This makes me sick

You know our story. You know how many hurdles we had to get over before we could bring Little Dude home. You also know that there is a happy ending. Our wee little boy is growing and developing so fast that even S can’t capture it all on film. Others, though, are not so lucky.

We met another adoptive mother through our agency last year. Her family was anticipating the arrival of twin babies. Her son died shortly after referral and her daughter died 5 months later. The story is way more heart-wrenching than that. They were not able to get a court appearance before rainy season like we did, so they didn’t have a legal leg to stand on. They had to sit here in the US while the events in Ethiopia unfolded.

The southern regional government is doing all sorts of things. They continue to close orphanages and move kids to secret “temporary” locations. They take kids from these “temporary” locations after 7 months and move them to another temporary location. There are no biological families, yet the adoptive families in the US have no legal claim and can do nothing. They can’t even send formula and diapers to the orphanages.

The government in that region is also pushing reunification. Don’t get me wrong – if a family gave up their child under pressure they have every right to take him or her back. If they relinquished their child due to poverty or illness and their situation has changed, and the child has not legally been adopted, they should be able to take their child back. However, children should only be returned to parents who are willing and able to raise them to adulthood.

Check out this article on the Huffington Post. Forcing a parent to take back their child, knowing that they cannot care for them, is irresponsible. This is not an isolated situation. This has been happening for months. Our friends were adopting girls who were relinquished by their father who could obviously not take care of them. Our friends met the father, assured him that they would take good care of his girls, and were deemed to be their legal parents. Months later the regional government went to him and told him he had to take his girls back. He reiterated to the representative that he could not care for them due to health reasons. He relayed that he was very confused, and almost signed the contract they put in front of them – a contract which said he would take the girls back, raise them, and never try to send them to an orphanage again.

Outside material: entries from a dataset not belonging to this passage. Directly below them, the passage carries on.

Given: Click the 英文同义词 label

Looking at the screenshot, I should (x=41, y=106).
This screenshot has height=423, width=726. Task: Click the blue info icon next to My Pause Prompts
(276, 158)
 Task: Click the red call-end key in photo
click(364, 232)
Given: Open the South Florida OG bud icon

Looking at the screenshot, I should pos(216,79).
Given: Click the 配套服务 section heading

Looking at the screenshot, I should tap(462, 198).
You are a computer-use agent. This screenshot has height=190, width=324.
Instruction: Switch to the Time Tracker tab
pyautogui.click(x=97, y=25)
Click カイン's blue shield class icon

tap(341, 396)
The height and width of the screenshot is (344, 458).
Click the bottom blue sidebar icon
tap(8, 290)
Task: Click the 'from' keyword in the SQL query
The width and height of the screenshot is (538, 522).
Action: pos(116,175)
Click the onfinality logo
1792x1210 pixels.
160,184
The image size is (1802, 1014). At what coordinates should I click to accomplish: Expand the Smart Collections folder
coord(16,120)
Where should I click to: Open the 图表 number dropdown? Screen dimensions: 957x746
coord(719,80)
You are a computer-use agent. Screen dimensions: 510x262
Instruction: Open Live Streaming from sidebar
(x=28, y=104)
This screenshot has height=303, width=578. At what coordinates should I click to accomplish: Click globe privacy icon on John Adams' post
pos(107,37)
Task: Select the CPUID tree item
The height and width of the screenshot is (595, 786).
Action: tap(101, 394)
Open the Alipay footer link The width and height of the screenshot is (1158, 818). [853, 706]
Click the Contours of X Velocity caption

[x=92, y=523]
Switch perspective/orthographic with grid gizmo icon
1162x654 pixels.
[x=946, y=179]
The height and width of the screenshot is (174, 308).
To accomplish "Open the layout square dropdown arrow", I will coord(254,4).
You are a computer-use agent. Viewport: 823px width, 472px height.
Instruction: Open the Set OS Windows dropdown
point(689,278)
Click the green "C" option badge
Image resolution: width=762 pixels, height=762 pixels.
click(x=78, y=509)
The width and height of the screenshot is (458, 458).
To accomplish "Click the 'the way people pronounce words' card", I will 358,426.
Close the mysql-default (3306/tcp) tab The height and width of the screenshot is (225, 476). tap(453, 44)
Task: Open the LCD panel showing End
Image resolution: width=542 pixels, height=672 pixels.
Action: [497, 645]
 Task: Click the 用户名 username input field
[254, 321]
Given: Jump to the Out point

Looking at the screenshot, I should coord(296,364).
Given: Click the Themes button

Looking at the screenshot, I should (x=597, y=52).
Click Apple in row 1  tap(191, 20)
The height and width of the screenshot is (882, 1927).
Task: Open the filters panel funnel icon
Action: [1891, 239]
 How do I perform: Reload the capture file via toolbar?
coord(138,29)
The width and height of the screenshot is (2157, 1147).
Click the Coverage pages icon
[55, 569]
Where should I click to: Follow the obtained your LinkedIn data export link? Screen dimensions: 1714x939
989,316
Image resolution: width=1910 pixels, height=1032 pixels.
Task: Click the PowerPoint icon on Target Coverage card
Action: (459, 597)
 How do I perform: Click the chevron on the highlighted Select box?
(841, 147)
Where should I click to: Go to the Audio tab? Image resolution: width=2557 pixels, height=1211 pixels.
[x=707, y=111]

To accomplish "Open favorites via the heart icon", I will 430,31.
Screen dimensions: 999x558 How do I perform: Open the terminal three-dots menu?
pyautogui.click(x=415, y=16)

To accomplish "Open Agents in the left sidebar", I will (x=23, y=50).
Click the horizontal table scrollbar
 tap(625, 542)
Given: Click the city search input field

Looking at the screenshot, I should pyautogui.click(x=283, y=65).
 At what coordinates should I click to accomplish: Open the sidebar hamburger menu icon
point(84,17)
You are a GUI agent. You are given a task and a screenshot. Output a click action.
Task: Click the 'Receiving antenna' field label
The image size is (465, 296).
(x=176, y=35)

I can understand the spirit of what is being done. There are truly cases where kids are taken from their families under less than pure circumstances. Those parents want their children back AND can provide them with their basic needs, and maybe a little more. In those cases reunification is a viable solution. Had someone come to us and told us that Little Dude’s family was found, that they wanted him back and that they could care for him, we would have been absolutely heart-broken, but we would have understood. Whenever possible a child should be able to stay with their parents. However, if a parent knowingly and willingly (even if it breaks their heart) relinquishes their child, a government should not force them to take the child back and raise them. The sums of money the government is giving these families is not enough to provide for these children. The money will run out quickly. Then what will happen?

It all comes back to adoption reform – reform here and reform there. Agencies in the US need to be certain that they are referring true orphans. They should be performing investigations to verify children’s orphan status. They should be taking the time to ensure the proper paperwork is in order. Orphanages in Ethiopia need to be sure that they receive proper documentation from the individuals who are bringing children to them. They need to provide adequate (at a minimum) care to the children they house. Officials need to ensure that the paperwork they receive and approve is valid. There is a lot of work to be done. It makes me tired just thinking about it. But it needs done.